I am not a fan of the ‘silver bullet’ school of nutrition.
By silver bullet, I mean the belief that some foods that are super foods.
Granted, some plants will kill you. That does not automatically mean that, in an effort to maintain even-handedness in the universe, there are some plants out there that are designed to save you.
But people seem to like wonder foods.
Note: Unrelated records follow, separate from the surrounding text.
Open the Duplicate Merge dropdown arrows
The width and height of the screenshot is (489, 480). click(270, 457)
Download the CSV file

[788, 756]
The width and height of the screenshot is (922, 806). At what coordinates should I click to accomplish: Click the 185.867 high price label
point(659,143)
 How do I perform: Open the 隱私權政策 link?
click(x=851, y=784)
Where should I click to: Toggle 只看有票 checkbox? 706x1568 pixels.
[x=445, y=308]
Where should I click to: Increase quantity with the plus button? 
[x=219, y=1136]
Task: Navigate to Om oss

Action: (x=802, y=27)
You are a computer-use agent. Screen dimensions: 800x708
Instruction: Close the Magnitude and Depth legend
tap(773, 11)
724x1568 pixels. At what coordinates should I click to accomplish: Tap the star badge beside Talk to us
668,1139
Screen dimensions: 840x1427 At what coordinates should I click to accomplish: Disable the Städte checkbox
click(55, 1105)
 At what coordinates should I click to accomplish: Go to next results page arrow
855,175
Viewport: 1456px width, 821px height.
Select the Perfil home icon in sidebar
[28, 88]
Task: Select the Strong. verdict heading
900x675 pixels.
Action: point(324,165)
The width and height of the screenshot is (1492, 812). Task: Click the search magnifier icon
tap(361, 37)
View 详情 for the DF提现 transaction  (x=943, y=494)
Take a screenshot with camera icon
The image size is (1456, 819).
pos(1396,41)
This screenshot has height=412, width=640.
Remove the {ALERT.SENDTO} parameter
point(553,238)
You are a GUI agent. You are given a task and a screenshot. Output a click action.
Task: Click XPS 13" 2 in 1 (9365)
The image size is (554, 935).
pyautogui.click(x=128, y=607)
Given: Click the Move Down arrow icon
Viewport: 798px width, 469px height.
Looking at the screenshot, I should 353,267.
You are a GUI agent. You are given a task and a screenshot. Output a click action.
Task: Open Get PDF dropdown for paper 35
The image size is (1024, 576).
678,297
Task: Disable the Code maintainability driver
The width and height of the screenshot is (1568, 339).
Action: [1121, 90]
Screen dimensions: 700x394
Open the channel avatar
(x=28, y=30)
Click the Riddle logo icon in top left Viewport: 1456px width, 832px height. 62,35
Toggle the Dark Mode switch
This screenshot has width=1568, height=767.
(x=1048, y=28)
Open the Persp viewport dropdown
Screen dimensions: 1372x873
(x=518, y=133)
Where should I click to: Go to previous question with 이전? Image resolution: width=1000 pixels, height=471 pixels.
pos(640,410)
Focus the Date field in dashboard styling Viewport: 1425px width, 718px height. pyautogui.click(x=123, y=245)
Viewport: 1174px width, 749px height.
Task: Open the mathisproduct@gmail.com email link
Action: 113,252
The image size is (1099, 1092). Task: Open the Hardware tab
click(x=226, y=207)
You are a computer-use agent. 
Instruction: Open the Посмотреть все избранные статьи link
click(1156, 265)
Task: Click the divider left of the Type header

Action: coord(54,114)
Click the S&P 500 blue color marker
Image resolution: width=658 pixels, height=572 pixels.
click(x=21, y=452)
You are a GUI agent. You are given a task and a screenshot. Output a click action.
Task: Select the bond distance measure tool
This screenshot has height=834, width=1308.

Every year we hear about some berry, root or leaf from some exotic location that the native people know about and it keeps them happy, healthy and fucking like a hamsters, until they die of sexually induced exhaustion well into old age.
Oddly, these wonder foods seem to be most often sold by some multi-level marketing crowd.
Always, my first question is always the same: If this product is so good, why aren’t the pharmaceutical firms growing it, refining it, and mass producing it? Quinine was an example of where that did happen.
The problem with some of these wonder foods is that they are not supposed to cure a specific (and hence measurable) illness, such as malaria, but are generalists. They will stop cancer, aging, heart disease or some other intangible thing. Yes, death rates are measurable but you must keep an eye on causality. What’s that? The Hellarwi tribe never got heart disease AND the ate the wacko berry every day. Great! Perhaps the fact that they spent the day running around on foot and didn’t have an ounce of fat on them played a part too.
And the small matter of crocodile induced mortality.
Mind you, the crocodiles who eat the Hellarwi live to a ripe old age.
If you drink $40 worth of exotic berry juice a day and never get cancer, how do you prove it was the berry’s doing?
Perhaps you just weren’t going to get cancer anyway.